How Brexit disrupted Northern Ireland’s government

Biden, a Catholic with well-documented Irish roots, is set to deliver remarks in Belfast on the agreement’s 25th anniversary Wednesday before visiting his ancestral home of Ireland for the next three days. British Prime Minister Rishi Sunak will also attend the Belfast ceremony. 

“President Biden cares deeply about Northern Ireland and has a long history of supporting peace and prosperity there,” said White House spokesman John Kirby.

The Good Friday Agreement established a devolved local government in Northern Ireland with power shared among Protestant loyalist parties that pushed to remain part of the U.K. and Catholic nationalist parties that sought to unify with the Republic of Ireland.

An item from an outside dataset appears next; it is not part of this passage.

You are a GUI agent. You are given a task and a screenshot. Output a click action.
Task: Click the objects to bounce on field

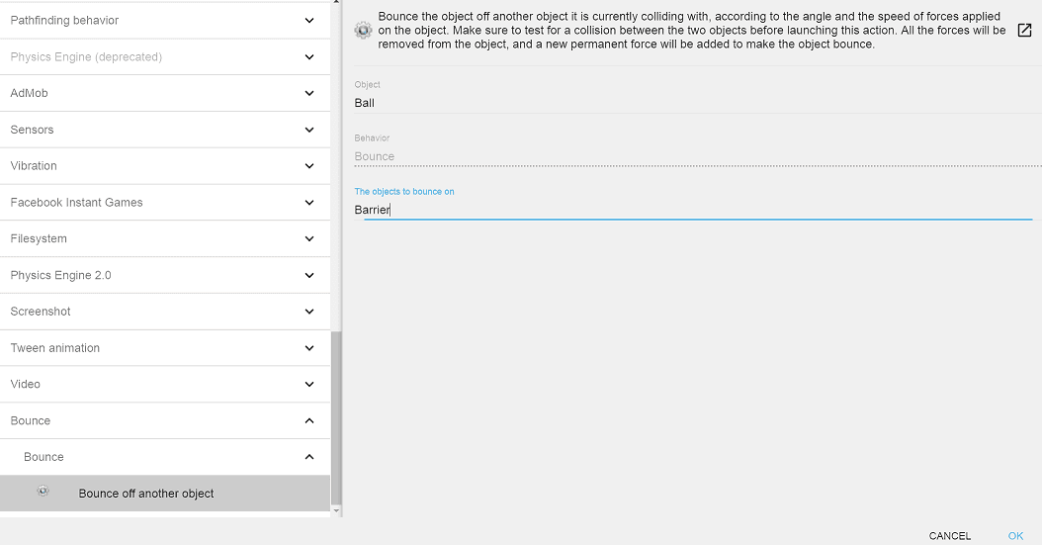[692, 210]
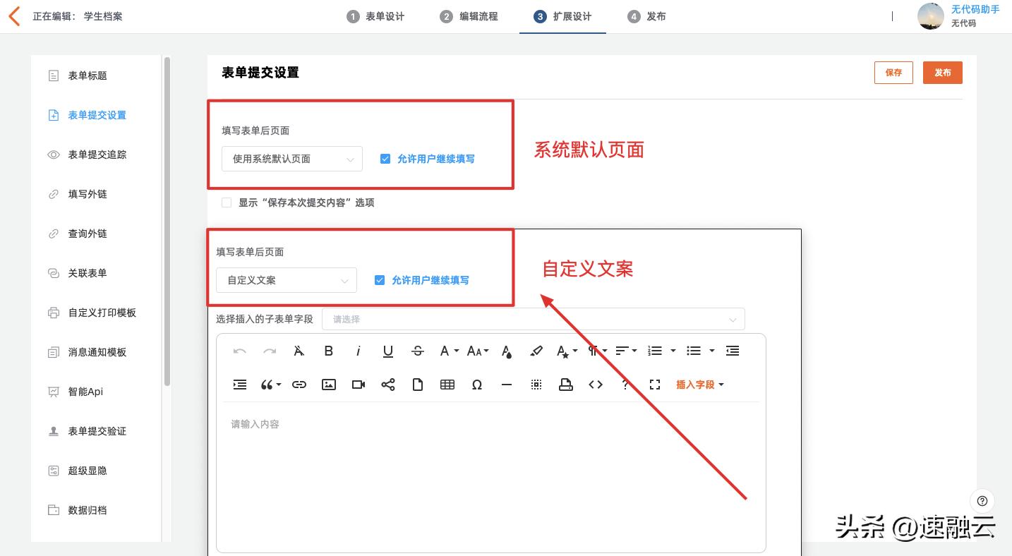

A power-sharing government can’t function without both sides participating. And members of the Democratic Unionist Party – made up of conservatives who backed the United Kingdom’s withdrawal from the EU – pulled out after Brexit. 

They oppose a deal between the U.K. and EU that preserved the free flow of trade between Northern Ireland and the Republic of Ireland, which share the only land border between the U.K. and the EU.

“It is a time of mixed feelings because we’re celebrating the anniversary but the power-sharing government isn’t working,” said David Mitchell, assistant professor in conflict resolution and reconciliation at Trinity College Dublin at Belfast.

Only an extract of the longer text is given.